Nevertheless, there are times when I make peace with the insomnia, when I can look into the teeth of a long night of wakefulness with equanimity, even eagerness.

• When I’m feeling antisocial or my moods are being affected by “the bugs,” and I think it’s best for all involved if our interaction is kept to a minimum. (This works even better if I can manage to sleep when others are awake, too.)
• When I’ve gotten sleep during the day, and I know I won’t be able to fall asleep anyway, so why bother trying?
• When I can write, which has been such a rarity for so long that I will give up almost anything to have that part of me back. (Especially since some of my best or most successful pieces were written between 2:00 and 5:00 AM.)
• When I know I’ll have to wake up early anyway, so there doesn’t seem much point after a while in catching those one or two hours of shut-eye.
• When Barnum has both an appetite and an attention span, so I opt to train instead of sleep.
• When I’m hungry, which keeps me awake, so I distract myself until someone can make me a meal.
• When I have to pee, which keeps me awake, so I distract myself until I can get to the bathroom.
• When I’m in too much pain, which keeps me awake, so I just lie still and wait for the painkillers to work.
• When I’m writing a blog that helps me make sense of it all.

Peace.

-Sharon, the muse of Gadget, and Barnum (snoring away)

Footnotes:
[1.] Originally I planned to write two posts about sleep, but working on this post took me in an unexpected direction, creating a third piece. Since I seem to have a lot to say about what underlies sleep — or lack of sleep — in my life I’ve decided to turn “How I Sleep (or Don’t)” into an ongoing series. Look for other new series, as well. (I’ll also pick up the thread on some I’ve dropped, such as Barnum’s training logs — lots of developments!). Back to post.

[2.] I started writing this post a few days ago. I actually do know today is not the twelfth. Back to post.

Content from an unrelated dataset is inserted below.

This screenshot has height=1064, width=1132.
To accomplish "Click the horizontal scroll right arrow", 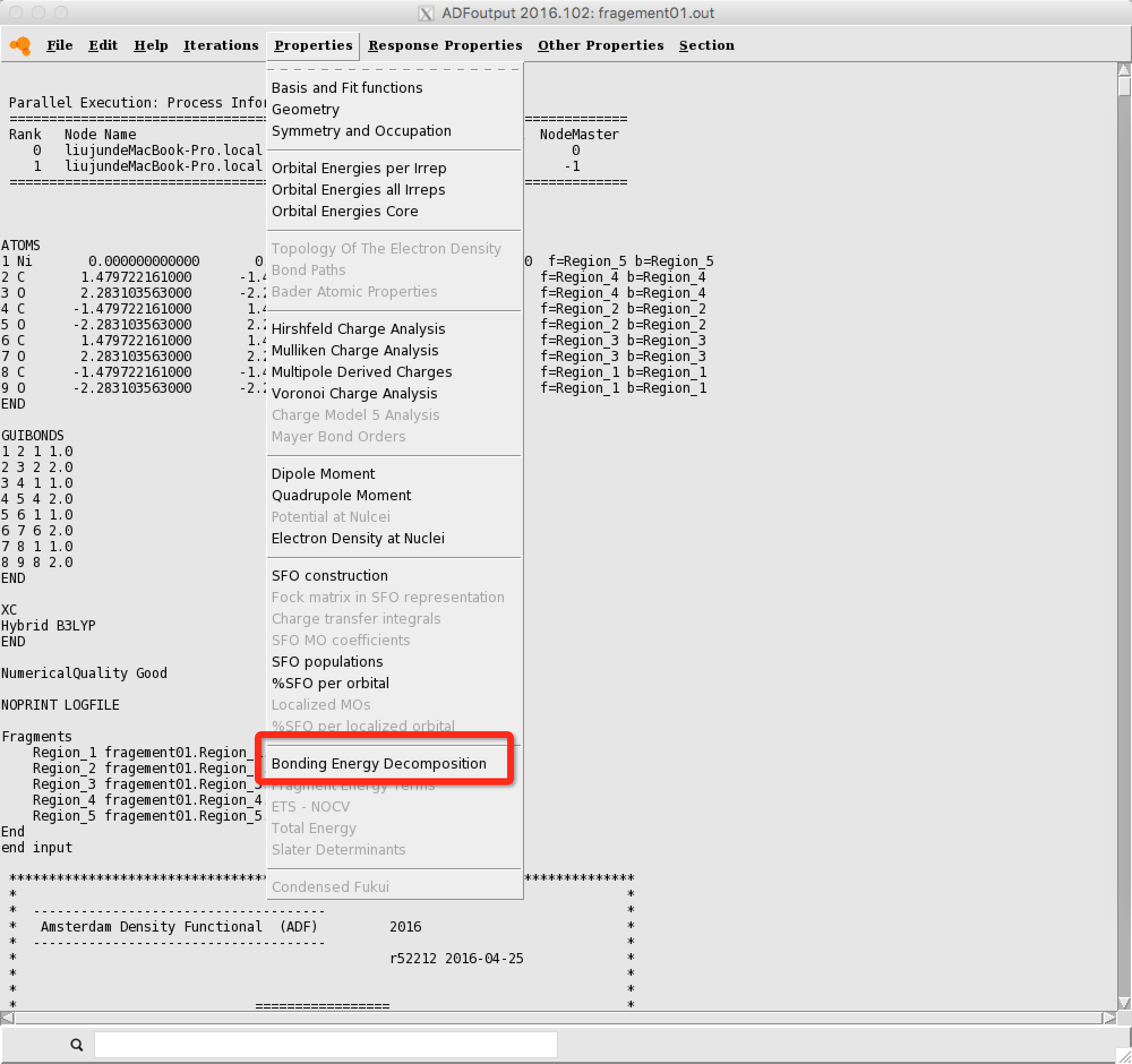I will coord(1109,1018).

[3.] CFIDS and Lyme made me too sick to be moved, but the real barrier was MCS, which meant that no shelters — neither the homes of friends nor disaster shelters, such as fire stations, were accessible to me. In fact, partway through the crisis, I located a friend who lived nearby who also has MCS and CFIDS, who was hypothermic and desperate, alone in her home. She stayed in my bedroom with me until her power was restored. Back to post.

[4.] Even though there was no phone service for most of that time, I used the TTY to communicate when it was too dim for Betsy or my PCAs to see my lips, gestures, communication board, or signs. Back to post.

[5.] During the time of the outage, I didn’t know that the “Mother Mary” in the song refers to McCartney’s mother, Mary, who died when he was a boy. Back to post.